▶ Source data:
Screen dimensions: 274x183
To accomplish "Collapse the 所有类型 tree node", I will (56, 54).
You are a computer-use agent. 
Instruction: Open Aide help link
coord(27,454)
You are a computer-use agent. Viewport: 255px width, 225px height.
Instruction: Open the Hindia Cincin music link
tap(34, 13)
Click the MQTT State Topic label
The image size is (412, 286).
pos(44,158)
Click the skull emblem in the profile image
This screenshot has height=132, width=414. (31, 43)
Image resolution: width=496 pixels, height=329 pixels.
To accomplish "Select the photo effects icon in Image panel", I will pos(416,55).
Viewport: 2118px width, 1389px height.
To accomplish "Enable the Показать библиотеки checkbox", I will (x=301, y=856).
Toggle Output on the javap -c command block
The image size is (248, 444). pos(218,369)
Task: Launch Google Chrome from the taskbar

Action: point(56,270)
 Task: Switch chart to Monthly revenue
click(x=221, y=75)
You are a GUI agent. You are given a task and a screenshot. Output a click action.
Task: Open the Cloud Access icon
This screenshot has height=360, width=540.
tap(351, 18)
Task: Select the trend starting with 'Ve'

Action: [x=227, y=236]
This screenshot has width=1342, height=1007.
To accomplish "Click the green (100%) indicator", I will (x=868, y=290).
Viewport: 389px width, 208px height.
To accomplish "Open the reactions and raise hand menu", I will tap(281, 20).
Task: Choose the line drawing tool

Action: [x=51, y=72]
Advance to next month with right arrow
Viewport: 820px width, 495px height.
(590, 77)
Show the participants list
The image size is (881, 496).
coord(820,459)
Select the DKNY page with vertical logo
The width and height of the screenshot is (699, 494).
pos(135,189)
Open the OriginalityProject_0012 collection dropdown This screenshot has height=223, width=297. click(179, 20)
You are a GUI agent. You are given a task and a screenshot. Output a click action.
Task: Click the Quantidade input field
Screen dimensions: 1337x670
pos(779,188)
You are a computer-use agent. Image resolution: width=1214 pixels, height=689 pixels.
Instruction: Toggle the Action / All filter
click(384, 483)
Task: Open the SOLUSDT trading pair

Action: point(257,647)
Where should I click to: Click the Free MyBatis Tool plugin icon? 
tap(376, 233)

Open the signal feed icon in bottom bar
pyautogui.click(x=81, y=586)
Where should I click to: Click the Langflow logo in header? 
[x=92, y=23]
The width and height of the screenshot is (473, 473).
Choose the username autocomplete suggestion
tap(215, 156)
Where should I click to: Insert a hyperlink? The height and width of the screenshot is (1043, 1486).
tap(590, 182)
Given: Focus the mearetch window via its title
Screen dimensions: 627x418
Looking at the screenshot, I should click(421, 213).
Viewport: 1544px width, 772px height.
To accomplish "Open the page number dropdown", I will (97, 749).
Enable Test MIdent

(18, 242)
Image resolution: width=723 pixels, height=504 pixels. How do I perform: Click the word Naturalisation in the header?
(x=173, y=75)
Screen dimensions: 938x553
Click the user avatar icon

▶ Objective:
Write out all of the data above again, line for line, with no changes.

▶ Answer below:
Screen dimensions: 274x183
To accomplish "Collapse the 所有类型 tree node", I will (56, 54).
You are a computer-use agent. 
Instruction: Open Aide help link
coord(27,454)
You are a computer-use agent. Viewport: 255px width, 225px height.
Instruction: Open the Hindia Cincin music link
tap(34, 13)
Click the MQTT State Topic label
The image size is (412, 286).
pos(44,158)
Click the skull emblem in the profile image
This screenshot has height=132, width=414. (31, 43)
Image resolution: width=496 pixels, height=329 pixels.
To accomplish "Select the photo effects icon in Image panel", I will pos(416,55).
Viewport: 2118px width, 1389px height.
To accomplish "Enable the Показать библиотеки checkbox", I will (x=301, y=856).
Toggle Output on the javap -c command block
The image size is (248, 444). pos(218,369)
Task: Launch Google Chrome from the taskbar

Action: point(56,270)
 Task: Switch chart to Monthly revenue
click(x=221, y=75)
You are a GUI agent. You are given a task and a screenshot. Output a click action.
Task: Open the Cloud Access icon
This screenshot has height=360, width=540.
tap(351, 18)
Task: Select the trend starting with 'Ve'

Action: [x=227, y=236]
This screenshot has width=1342, height=1007.
To accomplish "Click the green (100%) indicator", I will (x=868, y=290).
Viewport: 389px width, 208px height.
To accomplish "Open the reactions and raise hand menu", I will tap(281, 20).
Task: Choose the line drawing tool

Action: [x=51, y=72]
Advance to next month with right arrow
Viewport: 820px width, 495px height.
(590, 77)
Show the participants list
The image size is (881, 496).
coord(820,459)
Select the DKNY page with vertical logo
The width and height of the screenshot is (699, 494).
pos(135,189)
Open the OriginalityProject_0012 collection dropdown This screenshot has height=223, width=297. click(179, 20)
You are a GUI agent. You are given a task and a screenshot. Output a click action.
Task: Click the Quantidade input field
Screen dimensions: 1337x670
pos(779,188)
You are a computer-use agent. Image resolution: width=1214 pixels, height=689 pixels.
Instruction: Toggle the Action / All filter
click(384, 483)
Task: Open the SOLUSDT trading pair

Action: point(257,647)
Where should I click to: Click the Free MyBatis Tool plugin icon? 
tap(376, 233)

Open the signal feed icon in bottom bar
pyautogui.click(x=81, y=586)
Where should I click to: Click the Langflow logo in header? 
[x=92, y=23]
The width and height of the screenshot is (473, 473).
Choose the username autocomplete suggestion
tap(215, 156)
Where should I click to: Insert a hyperlink? The height and width of the screenshot is (1043, 1486).
tap(590, 182)
Given: Focus the mearetch window via its title
Screen dimensions: 627x418
Looking at the screenshot, I should click(421, 213).
Viewport: 1544px width, 772px height.
To accomplish "Open the page number dropdown", I will (97, 749).
Enable Test MIdent

(18, 242)
Image resolution: width=723 pixels, height=504 pixels. How do I perform: Click the word Naturalisation in the header?
(x=173, y=75)
Screen dimensions: 938x553
Click the user avatar icon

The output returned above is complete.